4/29/2009

The Life and Times of MUD Part 1

From 1947
to 1965

I read a story today about a person's adventures and what shaped them into what they are. I decided to try to capture some of the life transforming moments and share them with you. It is not a guide, but a travelogue. There is absolutely no guarantee that if you do what I did you will get what I got. (or so you should hope)

My earliest times are marked by the friends I had. The first and most favorite was Harvey. He was a year older and a grade ahead early on but he and I both had older sisters and we bonded to play together and still have contact. He is a couple of states away but with e-mail who knows where anyone is. In about the fourth of fifth grade Harvey broke his collar bone and missed a lot of school. That caused him to be kept in my grade the next year. Only lately has he admitted that it caused him some hard feelings to have his classmates go on without him. I thought it was cool to have him in some of my classes. I could go on and name several more but the longest and best friend tops the friends list. For the record, Ron, Eugene, Dennis L and who could forget the effect of Danny Rex on the kid from 544 Byrd Street.

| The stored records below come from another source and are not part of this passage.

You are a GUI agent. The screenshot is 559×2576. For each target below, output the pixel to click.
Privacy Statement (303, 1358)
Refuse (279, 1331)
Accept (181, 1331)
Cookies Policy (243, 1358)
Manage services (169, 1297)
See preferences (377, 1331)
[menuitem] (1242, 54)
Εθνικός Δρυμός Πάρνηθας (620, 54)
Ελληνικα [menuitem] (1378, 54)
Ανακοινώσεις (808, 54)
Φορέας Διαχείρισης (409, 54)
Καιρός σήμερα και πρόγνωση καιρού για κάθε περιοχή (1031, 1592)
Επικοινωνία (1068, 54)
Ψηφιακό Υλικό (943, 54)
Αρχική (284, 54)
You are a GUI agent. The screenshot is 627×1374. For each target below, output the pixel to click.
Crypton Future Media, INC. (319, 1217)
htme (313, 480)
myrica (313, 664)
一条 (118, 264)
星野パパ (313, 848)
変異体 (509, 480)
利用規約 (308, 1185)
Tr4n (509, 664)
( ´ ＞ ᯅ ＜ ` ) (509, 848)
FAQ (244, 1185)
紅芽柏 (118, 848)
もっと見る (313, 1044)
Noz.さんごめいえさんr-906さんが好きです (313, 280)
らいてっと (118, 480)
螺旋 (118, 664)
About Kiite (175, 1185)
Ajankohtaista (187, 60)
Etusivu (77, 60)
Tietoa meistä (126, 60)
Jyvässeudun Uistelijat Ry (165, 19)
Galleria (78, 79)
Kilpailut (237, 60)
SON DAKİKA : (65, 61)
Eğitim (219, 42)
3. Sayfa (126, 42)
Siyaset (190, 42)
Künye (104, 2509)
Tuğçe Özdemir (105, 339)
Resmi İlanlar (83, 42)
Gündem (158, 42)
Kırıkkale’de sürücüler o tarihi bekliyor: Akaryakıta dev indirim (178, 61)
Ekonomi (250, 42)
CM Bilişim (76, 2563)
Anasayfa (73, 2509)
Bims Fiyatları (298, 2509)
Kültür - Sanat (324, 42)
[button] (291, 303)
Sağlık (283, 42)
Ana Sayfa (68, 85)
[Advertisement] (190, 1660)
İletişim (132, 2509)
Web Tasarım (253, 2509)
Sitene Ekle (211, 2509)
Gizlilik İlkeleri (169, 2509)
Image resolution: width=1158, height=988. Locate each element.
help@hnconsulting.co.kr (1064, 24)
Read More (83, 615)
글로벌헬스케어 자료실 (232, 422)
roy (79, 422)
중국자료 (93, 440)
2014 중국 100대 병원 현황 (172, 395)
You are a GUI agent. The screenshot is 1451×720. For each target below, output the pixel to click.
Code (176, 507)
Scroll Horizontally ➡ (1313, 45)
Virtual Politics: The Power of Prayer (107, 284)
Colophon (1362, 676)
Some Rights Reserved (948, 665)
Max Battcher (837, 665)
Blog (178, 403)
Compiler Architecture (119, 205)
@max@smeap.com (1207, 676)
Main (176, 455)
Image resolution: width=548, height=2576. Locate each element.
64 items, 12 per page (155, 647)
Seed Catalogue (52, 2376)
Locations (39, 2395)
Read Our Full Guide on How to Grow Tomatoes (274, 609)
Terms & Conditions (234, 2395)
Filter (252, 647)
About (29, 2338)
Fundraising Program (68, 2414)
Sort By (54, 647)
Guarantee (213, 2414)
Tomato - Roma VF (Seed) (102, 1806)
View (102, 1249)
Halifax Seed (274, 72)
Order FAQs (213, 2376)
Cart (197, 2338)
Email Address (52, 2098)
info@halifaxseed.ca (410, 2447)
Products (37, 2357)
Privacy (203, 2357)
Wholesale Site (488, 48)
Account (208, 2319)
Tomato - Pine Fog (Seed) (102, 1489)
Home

My fourth grade teacher was the wife of my High School Assistant Principal. Mrs Moore shared my strange reading habit and encouraged her me to stick my head in a book and keep it there as much as possible. Perhaps it would be fair to say that she didn't prevent me from reading as much as I could. She tried everything to quell my adventurous nature but when she found that I could read and pass the tests she no longer had me sit in the front and in the hall or coat closet. At the end of the year, she told us that someone in the class was not going on to the fifth grade. Oh shit oh Dear, I was the first person in the family to flunk the fourth grade. Of course she was the only person not going on and it was a joke but you don't know how relieved I was to see those Ds on the card. I thought they meant D for Denny so I was happy.

What do you do with a child on a baseball team with attention deficit disorder? There is only one place that keeps the kid involved. Catcher! Either you pay attention of you get hit a lot. It didn't hurt that I could catch and throw out a runner going to second. No one stole third on my watch. Our pitcher Ken played third when he wasn't pitching and he just was glue on anything I threw his way. I alternated between catcher and first base over the years.

One of the problems today is that kids don't have the urge to ride bikes like we did. I swear that I probably wore out more old bikes going as far as I could. I remember one time we had gone so far that the hub on my bike got so hot it smoked. We dipped it in the water in a ditch and it smoked. I got it home but no amount of oil could unfreeze that sucker. Today I ride a recumbent bike where you sit down and look straight ahead. I have a rule that over 40, the seat on a man's bike must be larger than his prostate. If you ever have that region go numb once and you will never want it to happen again.

I think that kids today are too spoiled by being hauled to soccer, dance lessons, swim lessons and little league games. As a kid we would just start up the street with our bats and gloves until we had enough kids to play a game of baseball. In fact, there would often be more than enough and the outfield would be full of the little guys. It took a lot of leadership to conduct those games without fights and I'm sure that dealing with the mob mentality prepared me for the Military.

A paper route took almost my entire 9th grade year. From the age of 13 to 14, I walked the streets of my neighborhood twice a day delivering the paper. That was also the year that I grew from 5 foot 4" to 6 foot 2". I wore out shoes like they were going out of style and changed entire wardrobes at least three times. I know I wore the soles off three pairs of tennis shoes and two pairs of boots. My favorite clothes at the time was the T-shirt and sweat shirt. Many days here in Kansas you would start out in the morning in a sweat shirt and coat and in the evening be in a t-shirt. I can't remember wearing anything but jeans as pants. When you are walking at least three miles and carrying a bundle of newspapers you didn't need long underwear to keep your legs warm. I'll bet I lost a hundred pairs of those brown jersey gloves that year. You just couldn't fold the paper with them on and you had to have them when you weren't.

Cars were a big part of my life. From the first Hillman that I shared with my sister to the Volvo I had the darnedest collection of old heaps. They were : The Hillman Californian, a Mini Minor, a 55 Chevy, a Renault Daphene (That one was Dad's idea not mine) and a Volvo. I think I spent as much time working on this line of heaps as I did driving them. I'm sure that had I spent all my money on one new(er) car I would have been better off. Oh well, I worked in a gas station so I had a lot of guidance.

For the record, I told one of my nieces that I would mention the Maytag dishwasher in this post. It washes dishes with the best of them but the model I have must have had a bad run of plastic parts. Almost every clip on the baskets have broken off and the final blow was the roller on the upper basket. The old model had a screw in a small wheel and when it broke, it took a $40 part to replace it because of a design change. I was glad I could fix it but a small wheel that costs a couple of dollars makes a lot of sense instead of replacing the entire basket lowering mechanism with the wheels riveted on. Oh well.